Source excerpt start

WHAT KIND OF SUPPORT WOULD BE HELPFUL FOR PEOPLE WORKING ON FARMS NOT THEIR OWN?

  • First of all there needs to be an elimination of the exemption of overtime. You can legally pay farm workers no overtime. That needs to change. That is so abused. It makes me want to puke. That would be a huge deal. 

    And day to day we need a better wage, we need insurance. We need our frickin’ coworkers, the ones on the visas, to not be so scared to speak out about their conditions. Half the farm work I’ve done has been with immigrant workers from Central America. They are paid just enough so the boat doesn’t rock. Talking to these folks, everything is miserable. The housing is miserable, they have to work overtime. The differences in the currencies at $13/hr is a shit ton. And farm owners are using that as leverage. It makes me want to fucking puke. 

    Per year I've never made more than $20,000 a year. Ever. The most I've made as an hourly wage is right now where I work at $17/hour. That's the most I've paid and that is temporary. That is what blows my mind. Someone like Fedco can pay $17/hour, what the hell is wrong with these other people? 

    I’ve never had health care or a health stipend from my employer.

Source excerpt end
Given material start

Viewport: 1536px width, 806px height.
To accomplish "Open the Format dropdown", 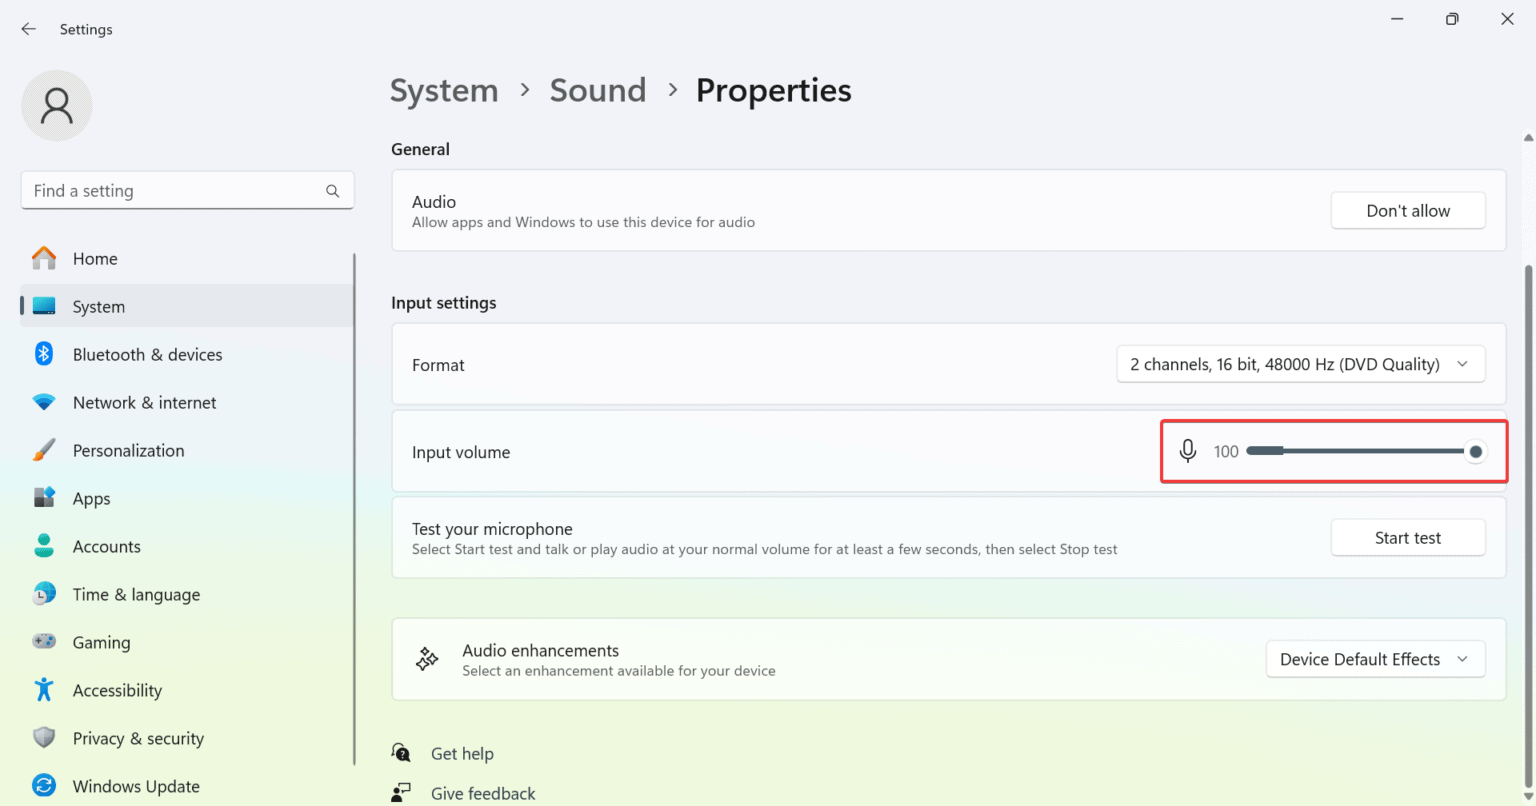I will (1300, 364).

Given material end

Written request:
Reproduce the full passage on support for people working on farms not their own, word for word, from its heading to its last sentence.

Response:
WHAT KIND OF SUPPORT WOULD BE HELPFUL FOR PEOPLE WORKING ON FARMS NOT THEIR OWN?

  • First of all there needs to be an elimination of the exemption of overtime. You can legally pay farm workers no overtime. That needs to change. That is so abused. It makes me want to puke. That would be a huge deal. 

    And day to day we need a better wage, we need insurance. We need our frickin’ coworkers, the ones on the visas, to not be so scared to speak out about their conditions. Half the farm work I’ve done has been with immigrant workers from Central America. They are paid just enough so the boat doesn’t rock. Talking to these folks, everything is miserable. The housing is miserable, they have to work overtime. The differences in the currencies at $13/hr is a shit ton. And farm owners are using that as leverage. It makes me want to fucking puke. 

    Per year I've never made more than $20,000 a year. Ever. The most I've made as an hourly wage is right now where I work at $17/hour. That's the most I've paid and that is temporary. That is what blows my mind. Someone like Fedco can pay $17/hour, what the hell is wrong with these other people? 

    I’ve never had health care or a health stipend from my employer.